------ EXCERPTED TEXT
The COVID-19 pandemic drastically disrupted the functioning of U.S. public schools, potentially changing the relative appeal of alternatives such as homeschooling and private schools. Using student-level administrative data from Michigan and nationally representative data from the Census Household Pulse Survey, the authors show how the pandemic affected families’ choices of school sector. Through this analysis, the Pandemic’s Effect on Demand for Public Schools, Homeschooling, and Private Schools adds to a growing base of research around the impact of COVID-19 and student enrollment patterns. This includes the first analysis of how remote or in-person learning relates to parents choosing homeschooling or private schools, as well as the first evidence on national variation in homeschooling choice by household income and age. Together, the findings shed light on how families make schooling decisions and may imply potential longer-run disruptions to public schools.

Key findings

1. Public school enrollment declined noticeably in fall 2020. In Michigan, enrollment dropped by 3% among K-12 students and 10% among kindergartners. There is a strong age gradient to this enrollment pattern; so much so that more students returned to Michigan public high schools during the pandemic than they had in years prior. These patterns in Michigan are consistent with national figures.
------------
• WORK TO COMPLETE:
1. According to the school-choice summary, by what percentage did kindergarten enrollment in Michigan public schools drop in fall 2020?
2. Continue the school-choice summary from where it stops.
The listing after the school-choice summary is separate material, unrelated to it.
------ PROVIDED RECORDS
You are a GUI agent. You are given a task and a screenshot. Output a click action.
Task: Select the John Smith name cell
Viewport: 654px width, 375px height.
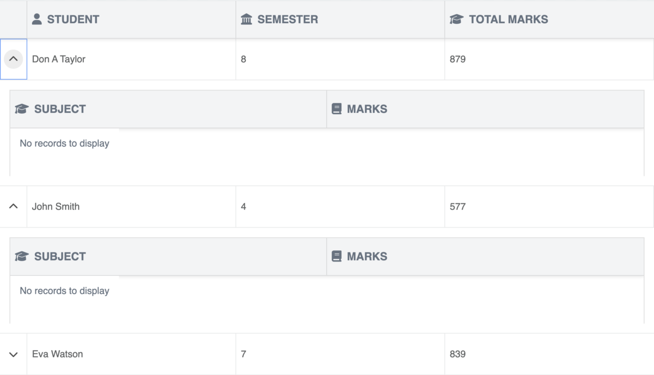[x=56, y=207]
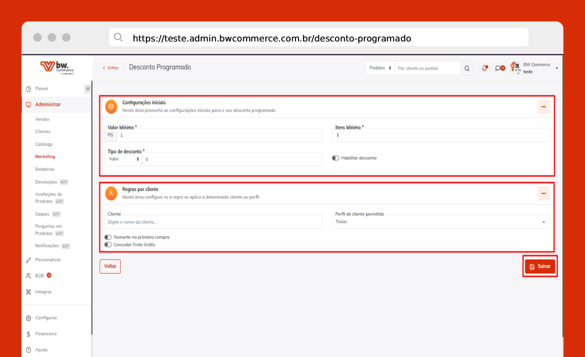The width and height of the screenshot is (585, 357).
Task: Expand Perfil de cliente permitido dropdown
Action: (x=441, y=222)
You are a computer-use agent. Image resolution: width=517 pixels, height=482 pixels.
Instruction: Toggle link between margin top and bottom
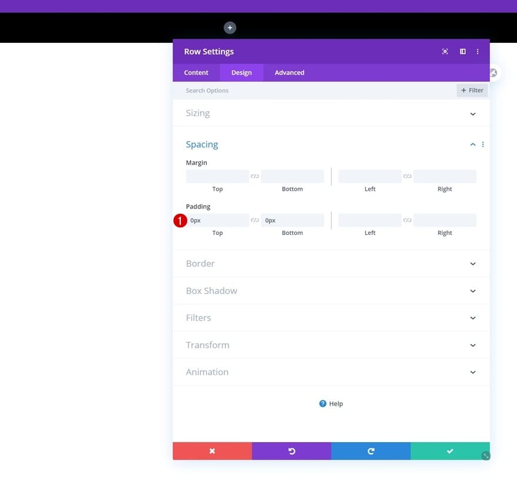255,176
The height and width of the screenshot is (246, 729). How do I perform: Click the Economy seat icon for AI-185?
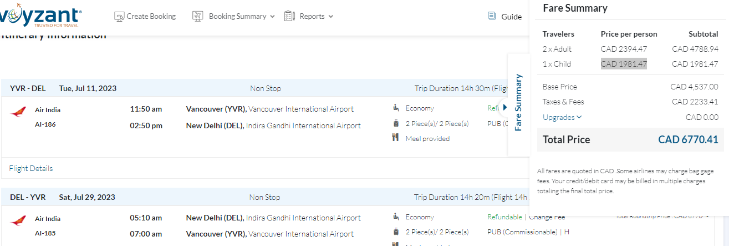tap(396, 217)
------------
• PER-TASK OUTPUTS:
1. It dropped by 10%.

2.
2. Homeschooling rates jumped substantially in the fall of 2020, driven largely by families with children in elementary school. Movement to homeschooling accounts for the majority of Michigan’s students who did not return to the public system, with movement to private schools largely explaining the rest. Again, national trends in homeschooling follow a similar pattern.

3. Homeschooling increased more where schools provided in-person instruction while private schooling increased more where instruction was remote, suggesting important differences across families in their concerns about children’s physical health and instructional quality. These divergent patterns highlight how either learning modality was likely to motivate a shift of substantial numbers of would-be public sector students to alternative educational sectors.

4. Kindergarten enrollment declines were concentrated among low-income and Black students, while the smaller declines in other grades and for incumbent students were disproportionately among higher income and White students.